Directions:
Word for word, repeat every entry that appears below.

Data supplied below:

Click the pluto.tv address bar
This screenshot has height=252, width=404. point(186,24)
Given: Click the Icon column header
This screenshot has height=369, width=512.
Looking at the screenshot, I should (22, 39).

End of Data supplied.

Reply to the exercise:
Click the pluto.tv address bar
This screenshot has height=252, width=404. point(186,24)
Given: Click the Icon column header
This screenshot has height=369, width=512.
Looking at the screenshot, I should (22, 39).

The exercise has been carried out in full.